A full revenue loop with a real AI persona on the phone and real money moving. The charge fires on approval, the payment clears, the piece goes live, and the assets land, end to end, proven with real dollars. The genuinely hard parts were the ones nobody sees: teaching Margot to tell a status question from a content idea, and guarding every path where free work could be farmed.
Live in production on a cloud host with live payments and a working publishing pipeline.
GetProval
A proposal engine for service businesses. A sales-call transcript becomes an editable, line-item proposal. The client accepts it on a web page, and that single act generates a signed agreement and pushes the onboarding tasks into a project manager. The name is the pitch: get approval.
Proposals are the number-one bottleneck at a service agency, and the owner is usually the constraint, weeks behind, closing well when they finally send. The transcript-to-proposal step is the unlock. The rest of the market drafts from a template. Drafting from the actual conversation is the difference.
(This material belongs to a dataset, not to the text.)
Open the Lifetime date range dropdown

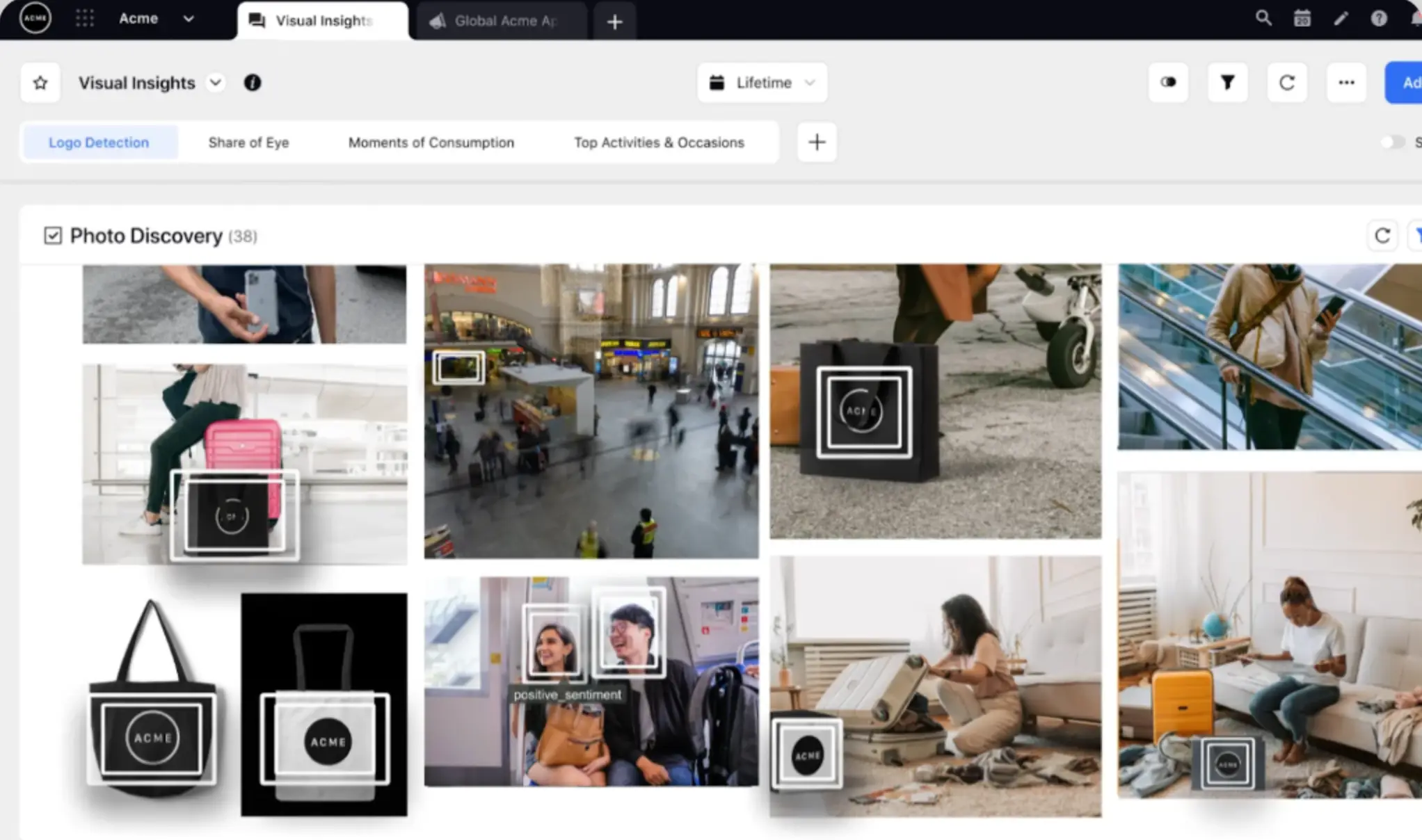762,82
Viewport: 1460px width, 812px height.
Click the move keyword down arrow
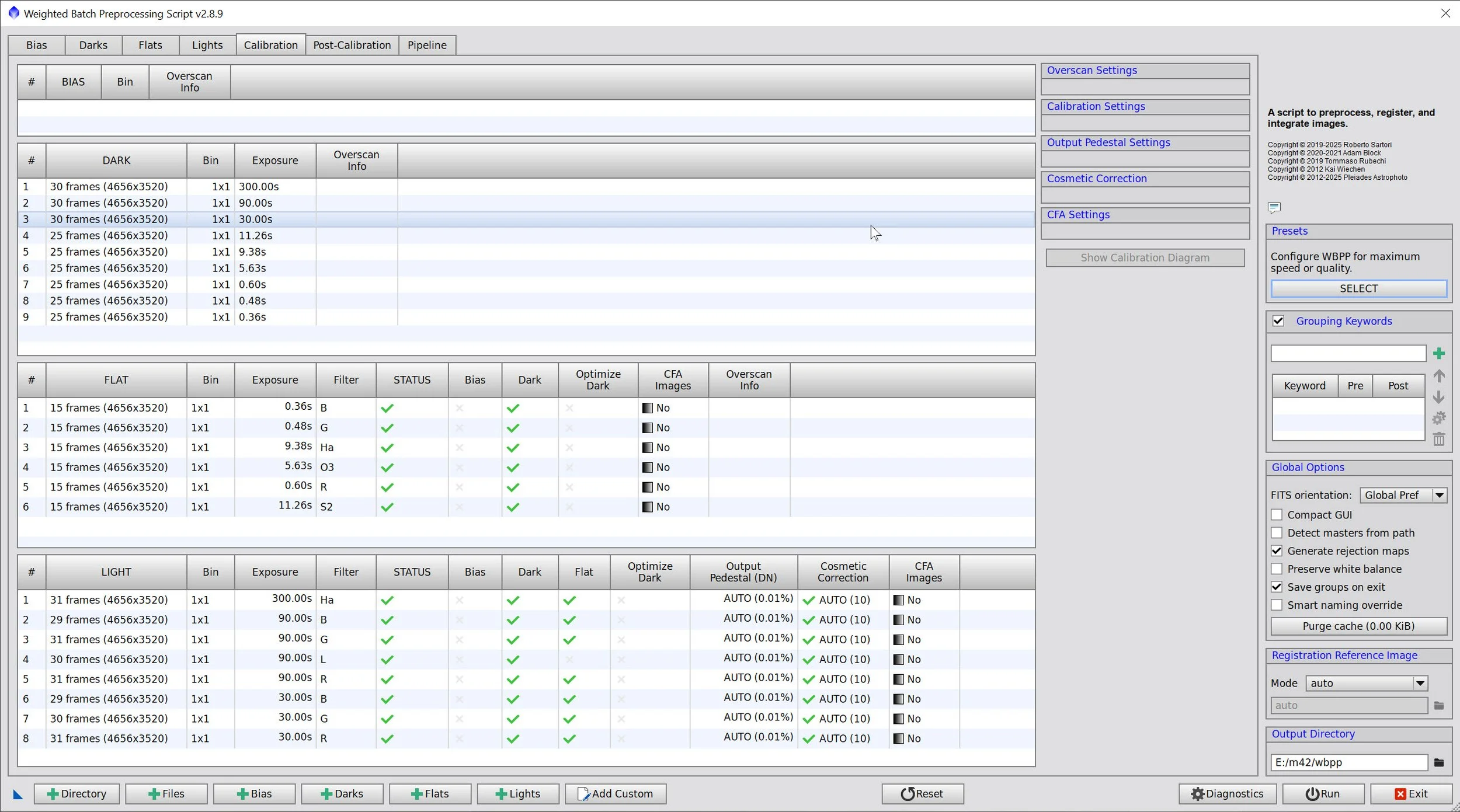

A closed loop nobody else ships: transcript to proposal to acceptance to signed contract to project tasks, where the contract and the tasks can only ever read the line items the client actually accepted, so a proposal-versus-contract mismatch is impossible by construction. The money path is live and verified end to end, with the entitlement gate enforced before generation, not after.
Live at getproval.com. Subscription billing wired and proven. Currently in use internally, seeking its first outside agencies.
FurnitureSpotter
A simple tool for real estate agents that runs an AI furniture audit on a listing and produces a client-ready addendum PDF, the document that spells out what conveys with the house and what does not.
It is a small, annoying, recurring piece of listing paperwork that people wanted done for them. Two agents asked for it directly. It was the right size to ship fast and prove the umbrella could turn a request into a live product in a week.
Speed to ship, and distribution built in rather than hoped for. Every signup gets one free audit, and a referrer earns a credit only when their referral's first paid checkout clears, capped and non-farmable. The referral loop is the growth mechanism, wired into the product from day one, not bolted on later.
Live at furniturespotter.com, out with testers.
Atrium
The internal operating app for Elorati, the software company I run with two partners. One place to code, track, sell, and show the work, including a dashboard that measures the hours our automations save clients.
Three people building for clients need one surface to run the business on. I stood it up in a weekend by forking a CRM spine I already had and reskinning it.
That the company has its own operating system rather than a folder of spreadsheets. It is honestly early: it is live, but it has no outside tenants on it yet. I am keeping it as internal infrastructure until a real client and a real automation have run the whole loop.
Live and internal at atrium.elorati.com.